Prayuth assigned the permanent secretary of the Agriculture and Cooperatives Ministry to meet with an international group from rubber-growing countries and said this was another of his efforts to raise the local rubber price.
Other measures Prayuth cited include research and development to increase the quality of Thai rubber, better management and ways to boost the value of Thai rubber products.
The PM was speaking after chairing a key meeting yesterday of the National Rubber Policy Board, which comprises representatives of rubber farmers.
He said the meeting was productive, and thanked the rubber growers for their cooperation and decision to call off the planned rally on October 8 by a large number of rubber growers from 16 provinces at Government House.
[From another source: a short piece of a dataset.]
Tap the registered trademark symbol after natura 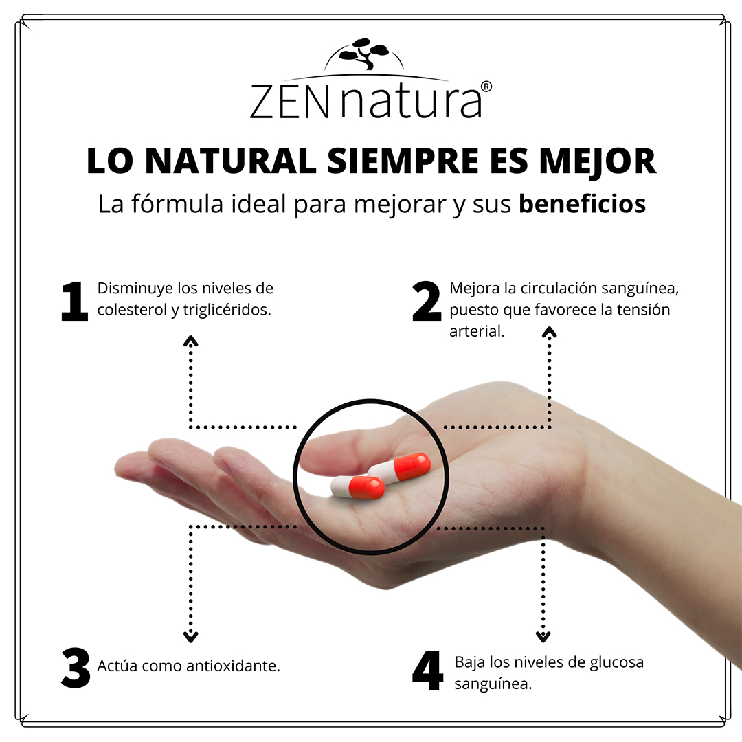485,87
Prayuth said the rubber price was a national issue and announced “the national train on the rubber-price agenda”.
“This is a single train, which is an express service, because the problem will be sorted out rapidly, and it will never derail.”
There were three measures already in place to reduce price problems, Prayuth said. A huge sum had been quickly distributed to rubber farmers at a rate of Bt2,520 per rai (Bt15,750 per hectare), plus Bt5 billion was recently approved for members of rubber cooperatives, with such cooperatives expanded and granted the status of legal entities.
It is not easy to solve the price problem, he said, as rubber prices are dependent on global demand and supply. And he said the former would remain low for the next few years.
Yesterday’s meeting agreed to accept 12 measures proposed by the ministry. Prayuth said he agreed with a measure to ensure value-added options for buyers, promotion of manufacture and sale of rubber bed mattresses, plus greater use of rubber pellets in road construction.
He said a policy to halve the number of rubber plantations from 500,000 currently would be adopted later, after controls on production volume proved effective.
Anant Lila, head of the Office of Agricultural Economics, said the 12 measures included a tax exemption for eight years to entitled farmers under Board of Investment assistance, the setting up of an industrial development institute for research and development, a policy to limit production volume, a capacity-building programme on technology transfer, and the promotion of local investment.